Adds Unified Coherent Fabric PMU support in Tegra410 SOC.
Signed-off-by: Besar Wicaksono <bwicaksono@nvidia.com>
---
Documentation/admin-guide/perf/index.rst | 1 +
.../admin-guide/perf/nvidia-tegra410-pmu.rst | 106 ++++++++++++++++++
drivers/perf/arm_cspmu/nvidia_cspmu.c | 90 ++++++++++++++-
3 files changed, 196 insertions(+), 1 deletion(-)
create mode 100644 Documentation/admin-guide/perf/nvidia-tegra410-pmu.rst
diff --git a/Documentation/admin-guide/perf/index.rst b/Documentation/admin-guide/perf/index.rst
index c407bb44b08e..aa12708ddb96 100644
--- a/Documentation/admin-guide/perf/index.rst
+++ b/Documentation/admin-guide/perf/index.rst
@@ -25,6 +25,7 @@ Performance monitor support
alibaba_pmu
dwc_pcie_pmu
nvidia-tegra241-pmu
+ nvidia-tegra410-pmu
meson-ddr-pmu
cxl
ampere_cspmu
diff --git a/Documentation/admin-guide/perf/nvidia-tegra410-pmu.rst b/Documentation/admin-guide/perf/nvidia-tegra410-pmu.rst
new file mode 100644
index 000000000000..7b7ba5700ca1
--- /dev/null
+++ b/Documentation/admin-guide/perf/nvidia-tegra410-pmu.rst
@@ -0,0 +1,106 @@
+=====================================================================
+NVIDIA Tegra410 SoC Uncore Performance Monitoring Unit (PMU)

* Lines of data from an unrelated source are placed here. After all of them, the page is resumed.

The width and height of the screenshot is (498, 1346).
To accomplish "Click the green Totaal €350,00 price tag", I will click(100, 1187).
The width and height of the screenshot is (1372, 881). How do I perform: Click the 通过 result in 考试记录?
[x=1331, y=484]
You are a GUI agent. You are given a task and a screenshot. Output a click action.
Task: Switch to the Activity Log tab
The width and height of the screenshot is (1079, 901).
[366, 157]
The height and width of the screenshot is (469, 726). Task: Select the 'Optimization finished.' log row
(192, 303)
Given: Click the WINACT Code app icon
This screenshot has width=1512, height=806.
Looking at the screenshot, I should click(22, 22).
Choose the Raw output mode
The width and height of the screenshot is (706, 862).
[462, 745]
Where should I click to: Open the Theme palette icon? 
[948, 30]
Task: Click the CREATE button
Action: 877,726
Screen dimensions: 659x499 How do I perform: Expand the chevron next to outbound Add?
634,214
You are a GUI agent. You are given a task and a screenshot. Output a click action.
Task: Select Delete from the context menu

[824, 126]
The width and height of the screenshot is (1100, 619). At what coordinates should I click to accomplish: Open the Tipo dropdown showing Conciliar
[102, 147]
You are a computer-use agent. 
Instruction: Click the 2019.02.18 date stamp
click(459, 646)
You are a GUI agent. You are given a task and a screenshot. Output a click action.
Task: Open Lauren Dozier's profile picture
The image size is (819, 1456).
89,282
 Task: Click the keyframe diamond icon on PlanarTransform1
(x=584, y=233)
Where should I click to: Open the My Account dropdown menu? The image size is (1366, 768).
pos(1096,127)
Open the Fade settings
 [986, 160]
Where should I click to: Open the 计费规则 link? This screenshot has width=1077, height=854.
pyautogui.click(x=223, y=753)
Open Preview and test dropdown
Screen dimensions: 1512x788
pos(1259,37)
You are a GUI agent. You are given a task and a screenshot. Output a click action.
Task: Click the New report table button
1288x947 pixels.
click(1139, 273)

+=====================================================================
+
+The NVIDIA Tegra410 SoC includes various system PMUs to measure key performance
+metrics like memory bandwidth, latency, and utilization:
+
+* Unified Coherence Fabric (UCF)
+
+PMU Driver
+----------
+
+The PMU driver describes the available events and configuration of each PMU in
+sysfs. Please see the sections below to get the sysfs path of each PMU. Like
+other uncore PMU drivers, the driver provides "cpumask" sysfs attribute to show
+the CPU id used to handle the PMU event. There is also "associated_cpus"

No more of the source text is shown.